= Source data =
╔══
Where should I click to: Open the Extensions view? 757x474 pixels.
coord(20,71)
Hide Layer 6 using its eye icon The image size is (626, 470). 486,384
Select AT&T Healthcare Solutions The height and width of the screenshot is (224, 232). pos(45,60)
╚══
╔══
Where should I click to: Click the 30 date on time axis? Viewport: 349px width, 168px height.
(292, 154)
╚══
= Goal =
Pick out every line in the entries above that contains the string "height", and copy each of those lines. Case is significant.

= Task result =
Select AT&T Healthcare Solutions The height and width of the screenshot is (224, 232). pos(45,60)
Where should I click to: Click the 30 date on time axis? Viewport: 349px width, 168px height.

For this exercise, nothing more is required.